Starting lineup appears to be set
Rookie strong safety Huff last piece of the puzzle
By Phil Barber

NAPA - He avoided any admission until the evidence became overwhelming.

When Derrick Gibson returned from an illness and rookie Michael Huff was still running with the first team at strong safety - even in Sunday's exhibition game against the Eagles - coach Art Shell stopped pretending the position was up for grabs.

"I would say that he's on the way to being the guy, if he continues to grow as he's growing," Shell said of Huff.

Huff's elevation was the final element of a somewhat startling situation. Just 2 weeks into training camp, all 22 of the Raiders' starting spots seem to be stabilized.

There is a question at wide receiver. But Jerry Porter's status might rely less on video evaluation and more on psychoanalysis. If he decides to buy into Shell's program, he'll probably start over Doug Gabriel.

Otherwise, it's hard to find a pitched battle. The Raiders don't have guys alternating snaps, like Brad Badger and Ron Stone did at right guard last year. There's no rookie breathing down the neck of an established veteran, as tight end Courtney Anderson did to Doug Jolley in 2004.

Just don't suggest that the starting lineups are penciled in for Sept. 11. Not only does that ignore the reality of injuries, it would suggest that the starters can afford to be complacent, and no one wants to toss that one out there.

"You try to settle things before you come to camp, but within every situation the guys are competing, and they know that," Shell said "But is it public? No, it doesn't have to be public, as long as we know they're competing."

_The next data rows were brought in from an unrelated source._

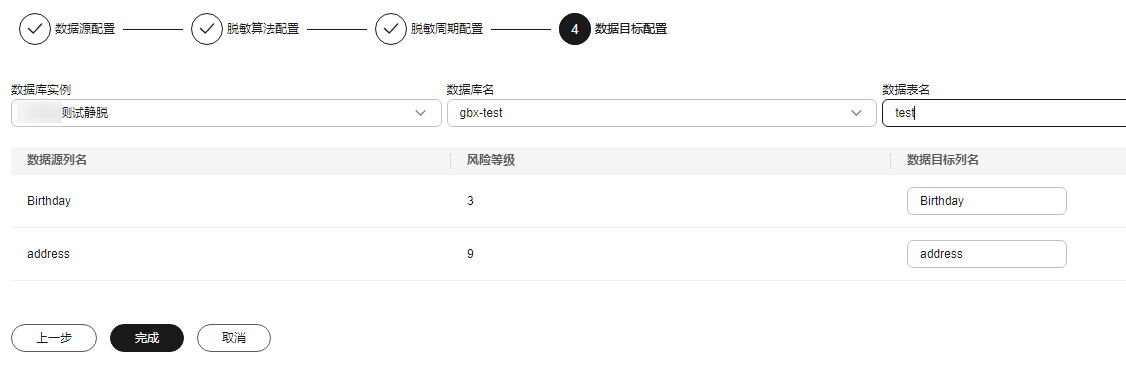1126x365 pixels.
Task: Expand the 数据库实例 dropdown chevron
Action: (x=421, y=114)
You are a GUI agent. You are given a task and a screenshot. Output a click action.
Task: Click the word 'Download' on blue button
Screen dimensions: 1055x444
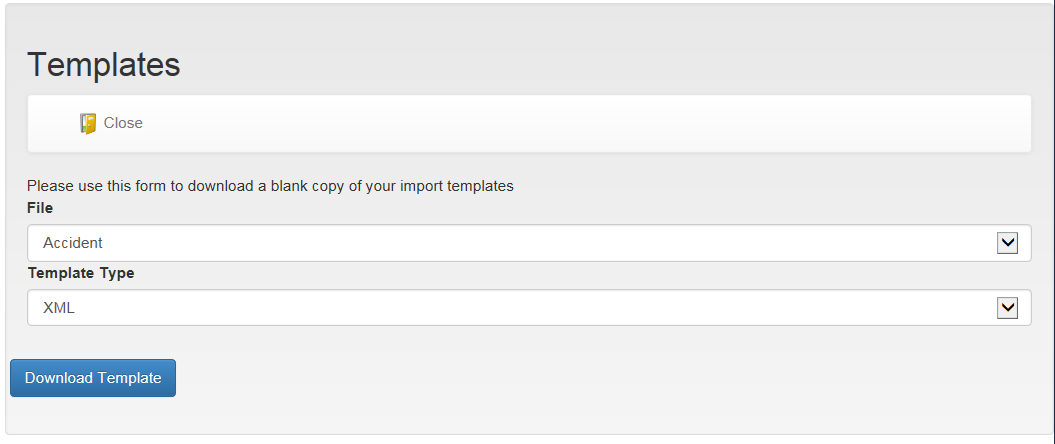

"There's definitely competition going on," defensive tackle Warren Sapp said. "There's no job around here that's set, except a couple of spots that will be that way until the end of time. ... And I don't think anybody's resting on their laurels."

One explanation for the stability is Shell's willingness to stick rookies in the starting lineup at an early juncture. It took Huff a few days to bump Gibson. But Paul McQuistan and linebacker Thomas Howard were on top when camp began. They didn't have to spend their summer easing out veterans (Badger and Danny Clark, respectively).

The question is, what's better for team morale? Spotlighting a couple of intense battles to whip up the troops, or removing uncertainty by settling on first-teamers early? Free safety Stuart Schwei-gert prefers the stability.

"I think it's good," he said. "(Otherwise), so much tension builds up: I've got to make every play in practice, I can't mess up, the coaches are watching. If I make a mistake in practice, my job's going to be taken.

"That's how it kind of was the last two years. Guys didn't have the opportunity to make plays on their own, because they're so worried about making a mistake."